The 2023 MIT Sustainability Summit, the annual student-run event that attracts dozens of governmental and corporate agencies and hundreds of professionals, academics, and students, aims to demystify these complexities on Friday, April 28, at the Samberg Conference Center.
“Our goal is for attendees to leave with one action that can further their personal or organizational approach to reaching net zero or carbon neutral,” says Sandhya Mahadevan, MBA candidate and conference co-managing director.
“While we hope our participants will learn more about the structure and goals of carbon markets,” she adds, “we are particularly focused on enabling consumers, governments, and companies alike to implement strategies to reach the 1.5 degrees Celsius pathway outlined by the Intergovernmental Panel on Climate Change.”
Mahadevan and her fellow organizers hope attendees come ready to engage in discussions with colleagues from their respective professions and areas of expertise, as well as other stakeholders from government, industry, civil society, and the MIT student body.

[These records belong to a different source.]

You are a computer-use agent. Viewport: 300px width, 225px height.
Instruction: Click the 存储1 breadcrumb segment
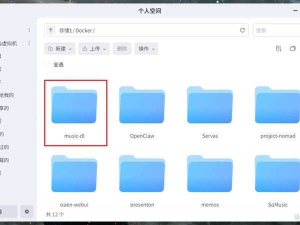click(x=66, y=31)
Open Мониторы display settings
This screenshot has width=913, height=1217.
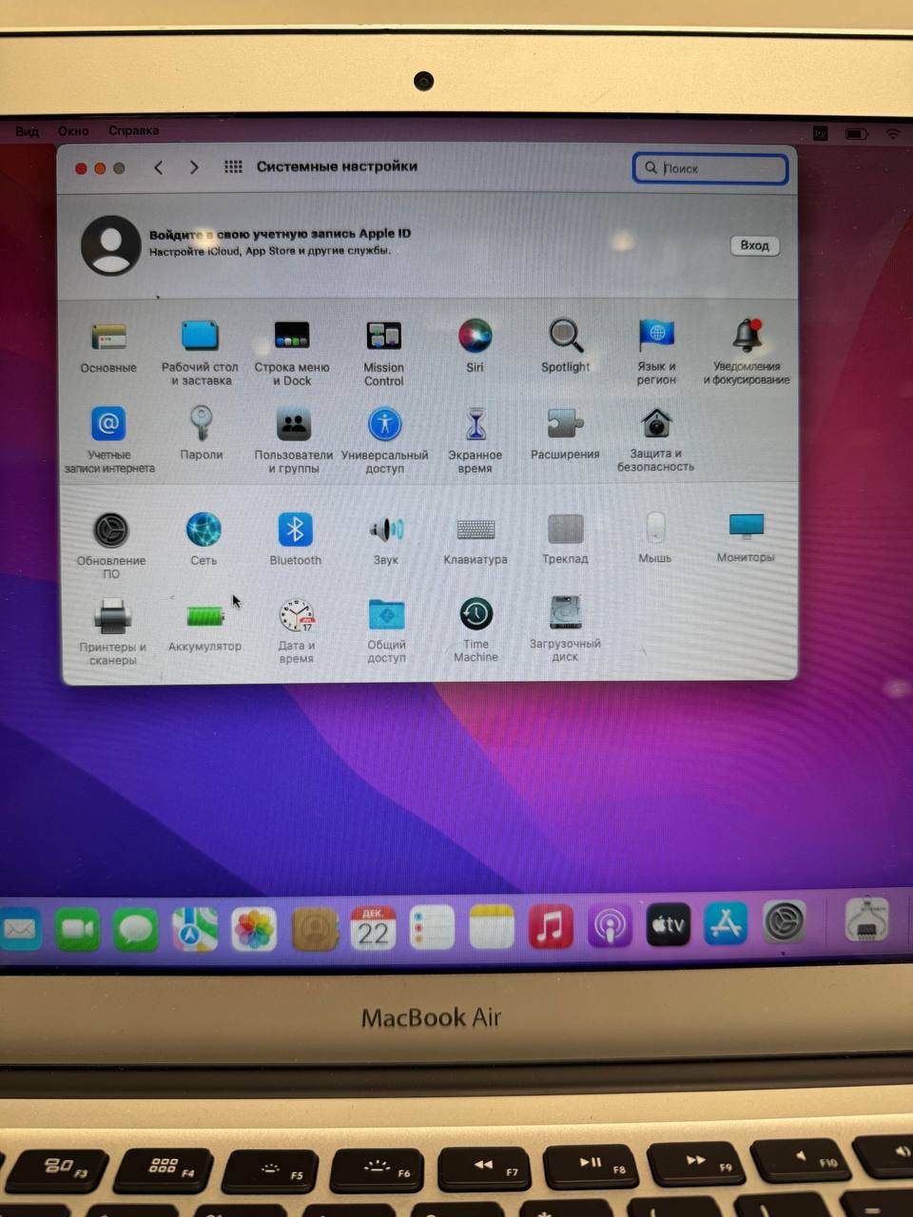pos(746,528)
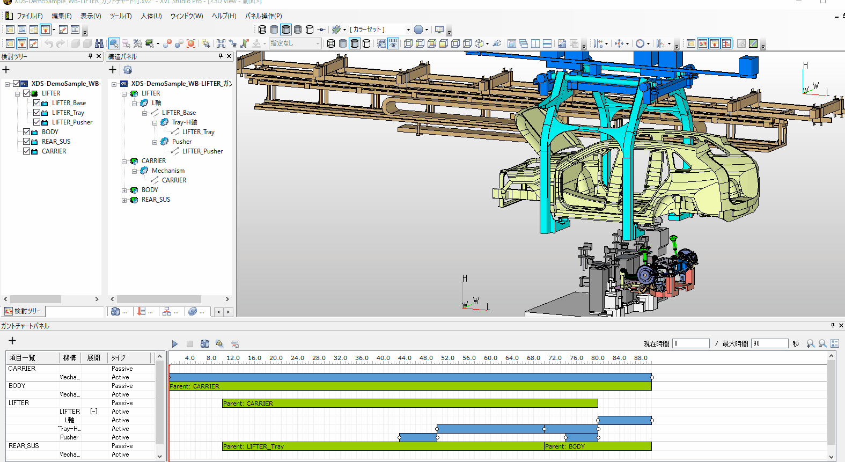
Task: Open the カラーセット dropdown
Action: coord(408,30)
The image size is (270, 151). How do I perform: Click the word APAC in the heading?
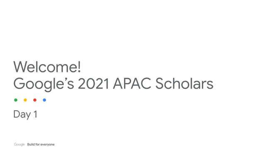click(x=132, y=84)
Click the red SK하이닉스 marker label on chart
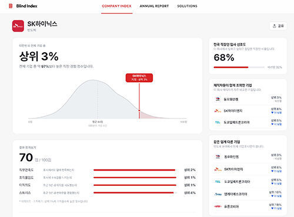The height and width of the screenshot is (217, 294). pos(139,77)
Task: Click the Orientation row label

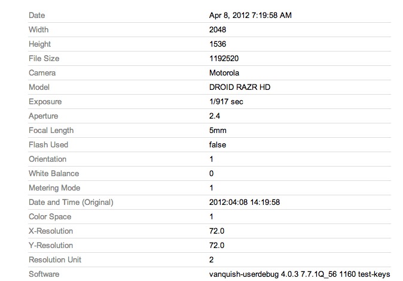Action: click(x=47, y=159)
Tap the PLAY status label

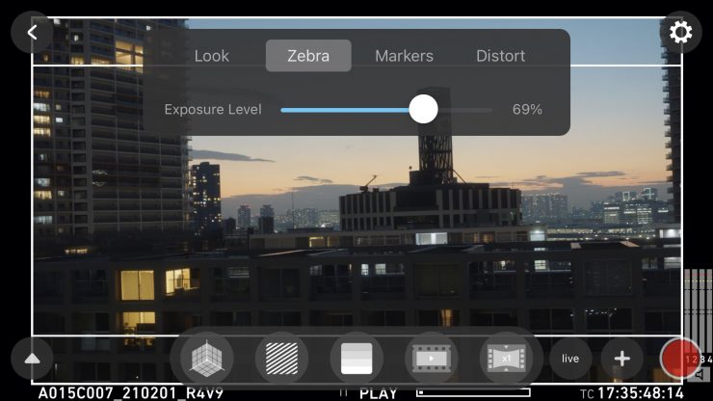point(379,393)
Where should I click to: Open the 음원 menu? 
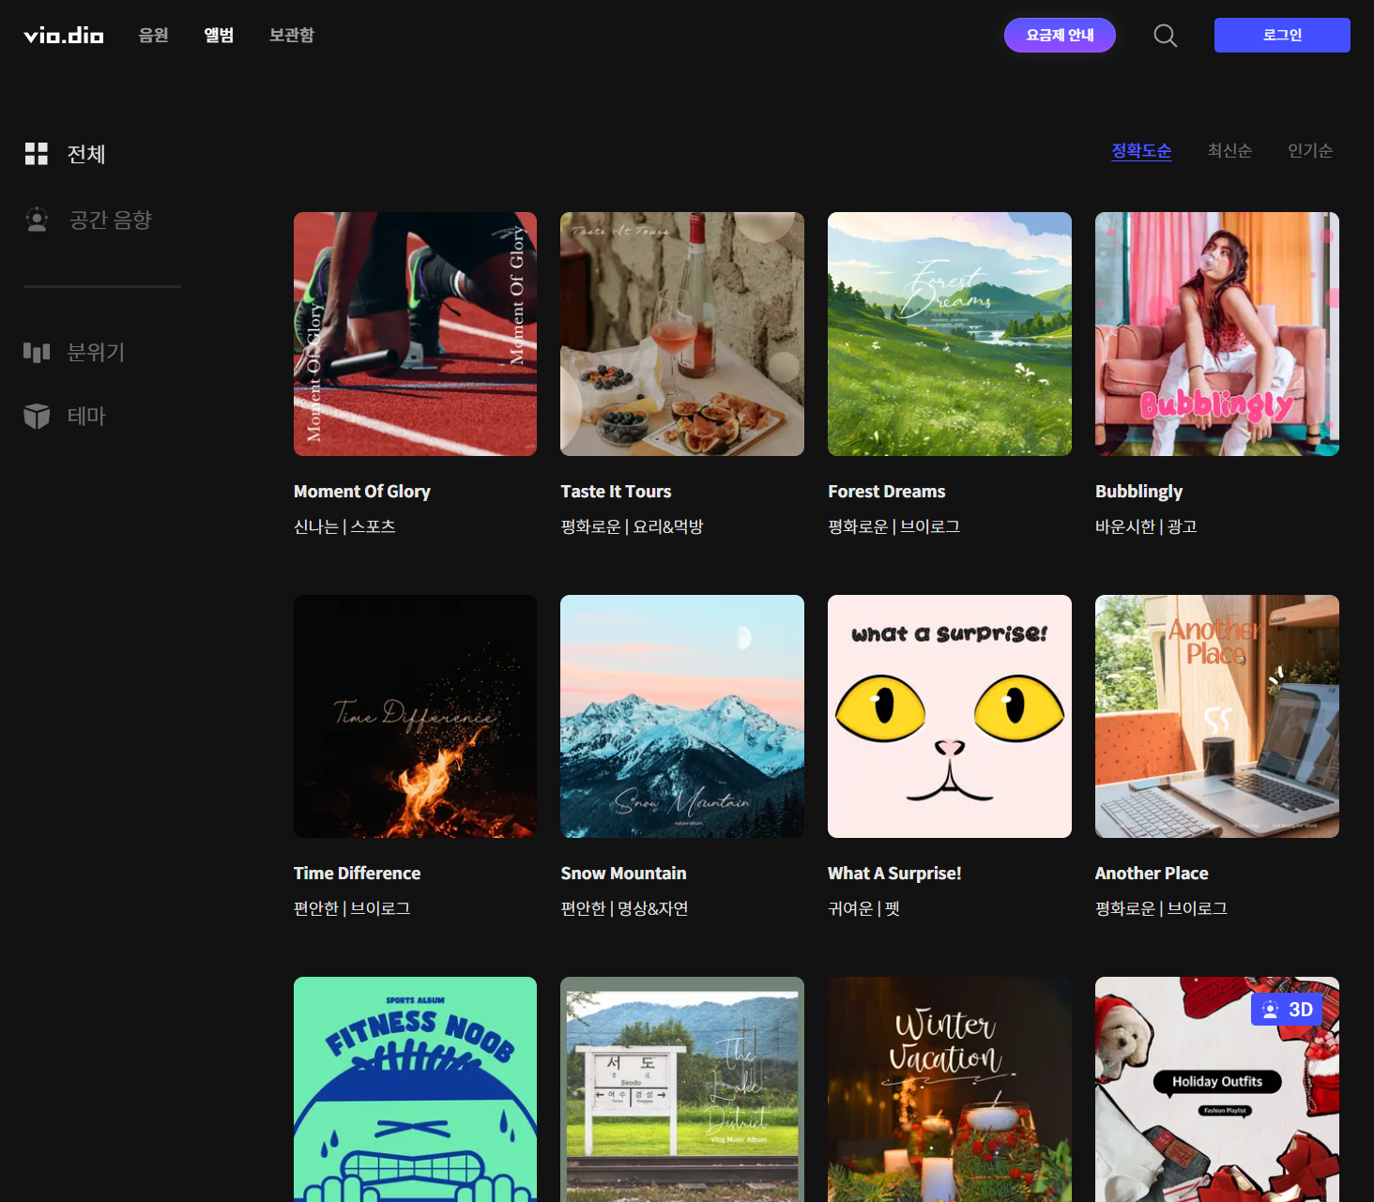pos(153,36)
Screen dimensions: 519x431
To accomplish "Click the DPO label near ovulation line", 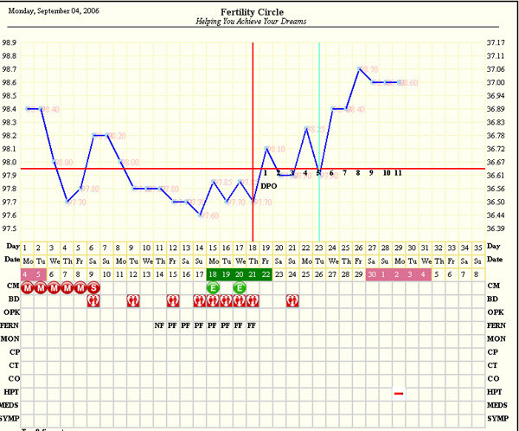I will (x=271, y=184).
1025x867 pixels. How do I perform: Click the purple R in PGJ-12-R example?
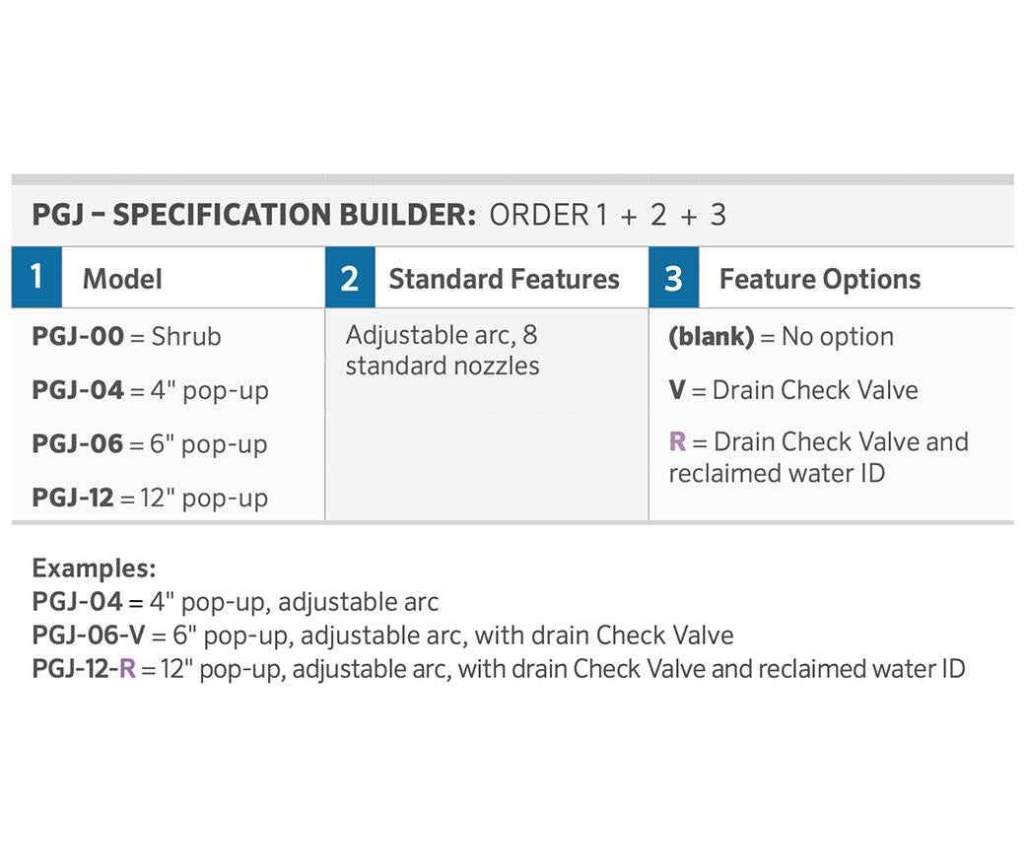point(127,669)
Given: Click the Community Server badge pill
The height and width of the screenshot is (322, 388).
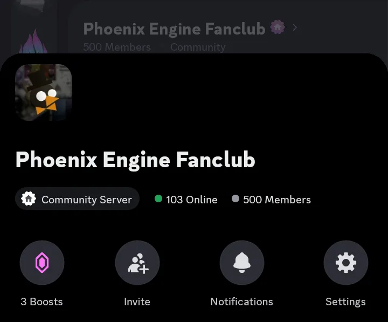Looking at the screenshot, I should coord(77,198).
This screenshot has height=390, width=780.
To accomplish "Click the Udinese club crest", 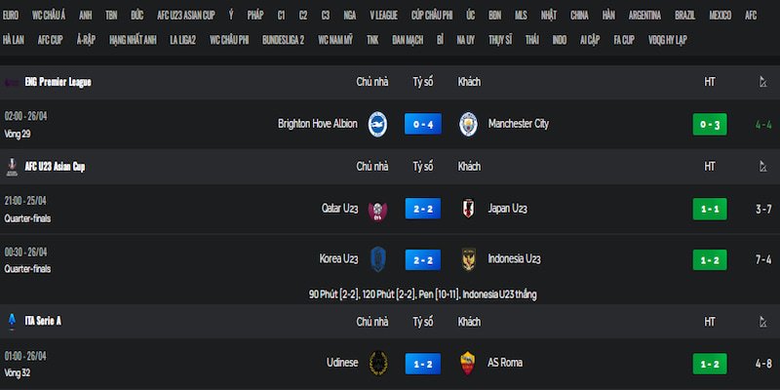I will coord(377,363).
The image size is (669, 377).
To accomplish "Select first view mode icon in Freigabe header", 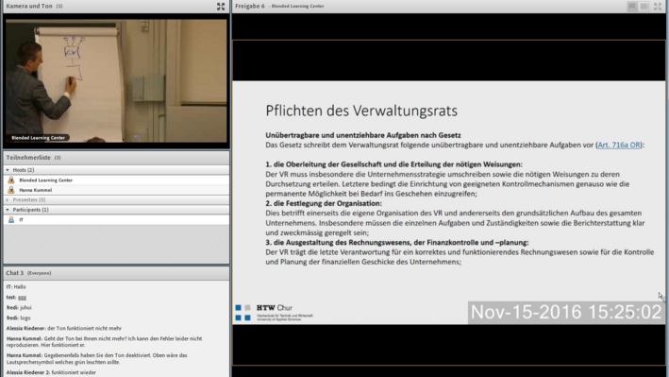I will 632,6.
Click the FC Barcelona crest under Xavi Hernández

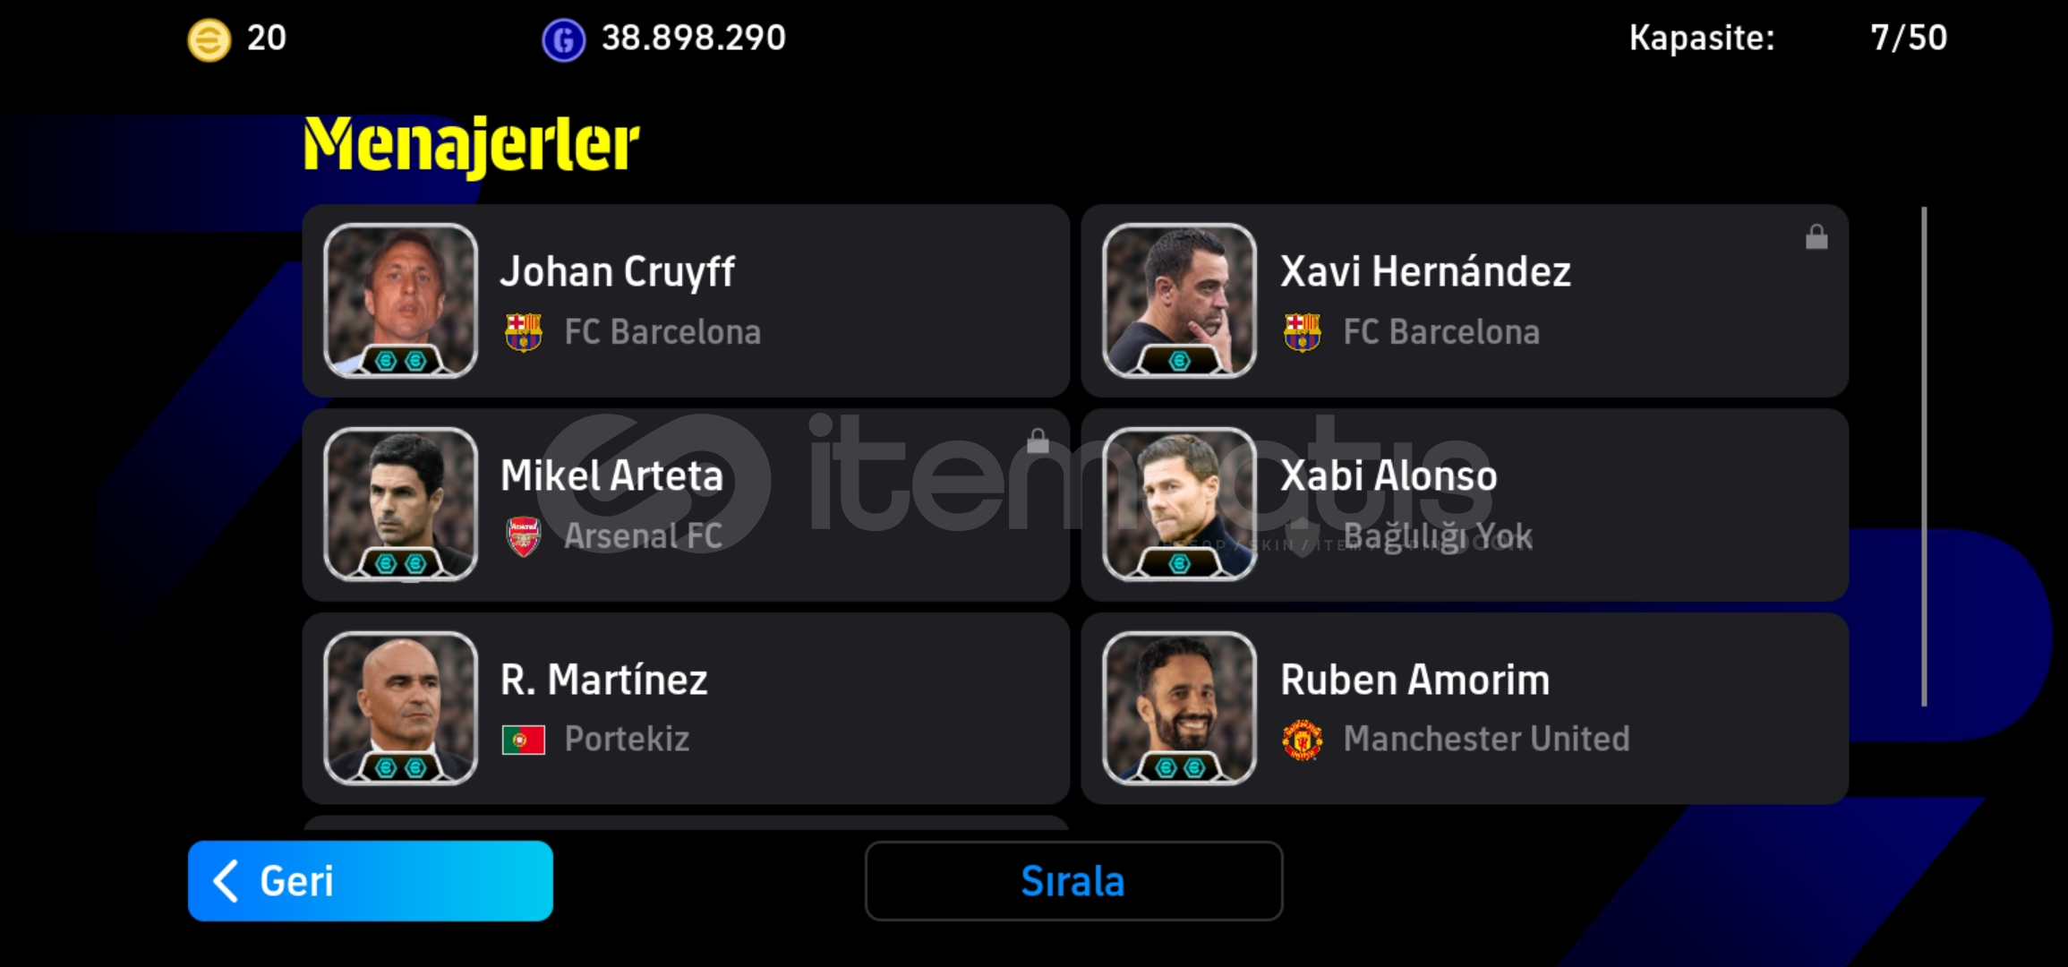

Like Andrea Quiros-Balma, a designer from the furniture industry turned MIT Integrated Design and Management master’s program candidate who is keen to explore what sustainability and sustainable design can do in the long term—especially for the recycling industry.
“A few years ago, my dream of attending and showcasing my work at the biggest furniture fair in the world came true, and that day, amongst a sea of stuff so big I could barely get through it, I realized how pervasive our sustainability issues are. It took me a while to quit my job and pivot into sustainability, but from that day on, I started thinking of human systems and how to change them,” says Quiros-Balma.
When global temperatures will reach 1.5°C warming limit at present rate
From the MIT Climate Nucleus and the MIT D-Lab to Deloitte and many others, sponsors and their representatives will be on hand to participate. So too will notable speakers like Noah Deich, Deputy Assistant Secretary for the Office of Carbon Management in the Department of Energy, who is participating in the Summit’s first session, “The Ambition of Carbon Markets”; and Tracy Cameron, Director of Corporate Climate Engagement at Ceres, who is taking part in the “Advancing Corporate Action” panel.
“I’m particularly interested in Cameron’s unique perspective on the types of actions investors expect to see from responsible corporate actors,” says Saman Baghestani, MBA candidate and director of content for the Summit.
As the organizers note, the Institute is home to an excellent array of faculty, researchers, and centers that are well-equipped to not only address carbon markets but to help explain their complexities to those interested in learning more about them. Chief among these, says Mahadevan, are the MIT Sloan Sustainability Initiative and its affiliates.
“The MIT Sloan Sustainability Initiative and other faculty at the school do a phenomenal job of connecting the environmental and social aspects of sustainability in a way that is accessible to students and actionable in our careers moving forward,” she says.